In February GE Power Conversion successfully completed manufacture of the first serial permanent magnet generator to be made at GE Renewable’s offshore wind factory in Saint-Nazaire, northwest France. The 6 MW PMG is among the world’s largest generators ever built for a WTG and is the first of a series of 300 units that are planned to be manufactured on the site during the next few years. GE inherited the facility as part of its acquisition of Alstom’s power business in 2015. The first completed generator is to be installed in a Haliade 150-6MW offshore wind turbine located in Denmark.
The turbine’s power yield is said to be 15% higher than that of other same-generation wind turbines. Its direct drive system has no mechanical gearbox coupled to the generator. Low component count increases equipment reliability and therefore enables higher energy efficiency, which also leads to increased turbine availability. Less downtime and maintenance requirements ultimately can reduce the cost of wind energy.
The generator is split into three electrical circuits. If two circuits should fail and go offline, the high level of redundancy enables the turbine to continue producing power even in its ‘degraded’ mode. This is a critical element for offshore wind power plants as stormy weather and turbulent water can delay repair work for days or weeks, and occasion very high maintenance costs.

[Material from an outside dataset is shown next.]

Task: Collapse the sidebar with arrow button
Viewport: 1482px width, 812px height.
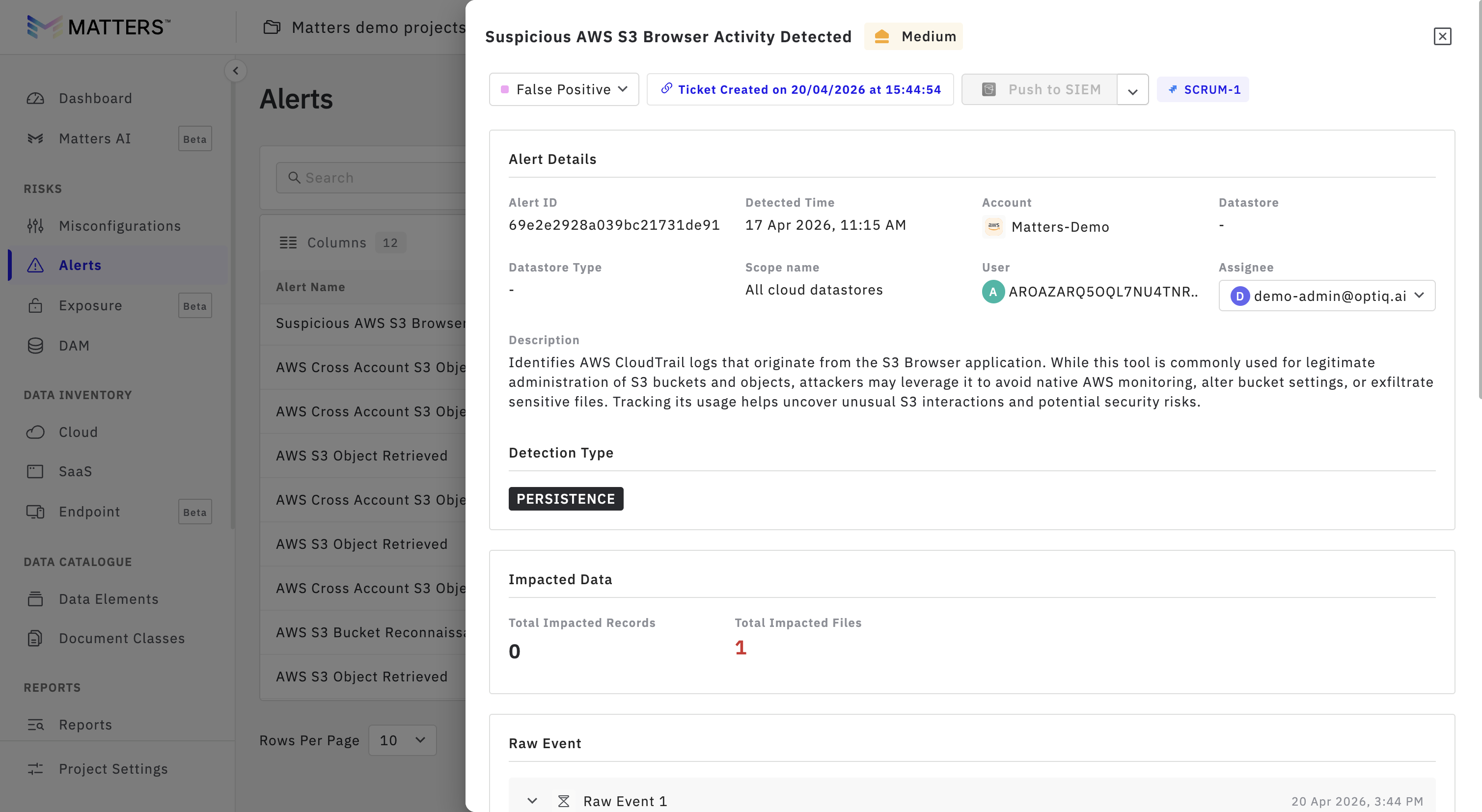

The company at the centre of GE’s Power Conversion business is the former Converteam, which had delivered its first permanent magnet generators for 5 MW wind turbines in 2004, and was subsequently 90% acquired by GE in March 2011. In the same month it was announced that Alstom and Converteam would be collaborating on developing the world’s largest direct drive permanent magnet generator for a wind turbine. Then in December 2014 Alstom opened its new factory at St Nazaire, the first offshore wind manufacturing site in France, for the production of nacelles and generators for the Haliade 6MW WTG, with the aim of producing 100 units per year. Its first output was six Haliade turbines destined for the 30 MW Block Island offshore project in the US.
The factory site is a highly sophisticated production unit that uses an air-cushion system to move generators around within the facility. This innovative way of manufacturing eliminates the need for cranes within the factory, significantly driving down the infrastructure costs. The site is also equipped with a test bench, to ensure that every generator coming out of the assembly line is ready to be deployed.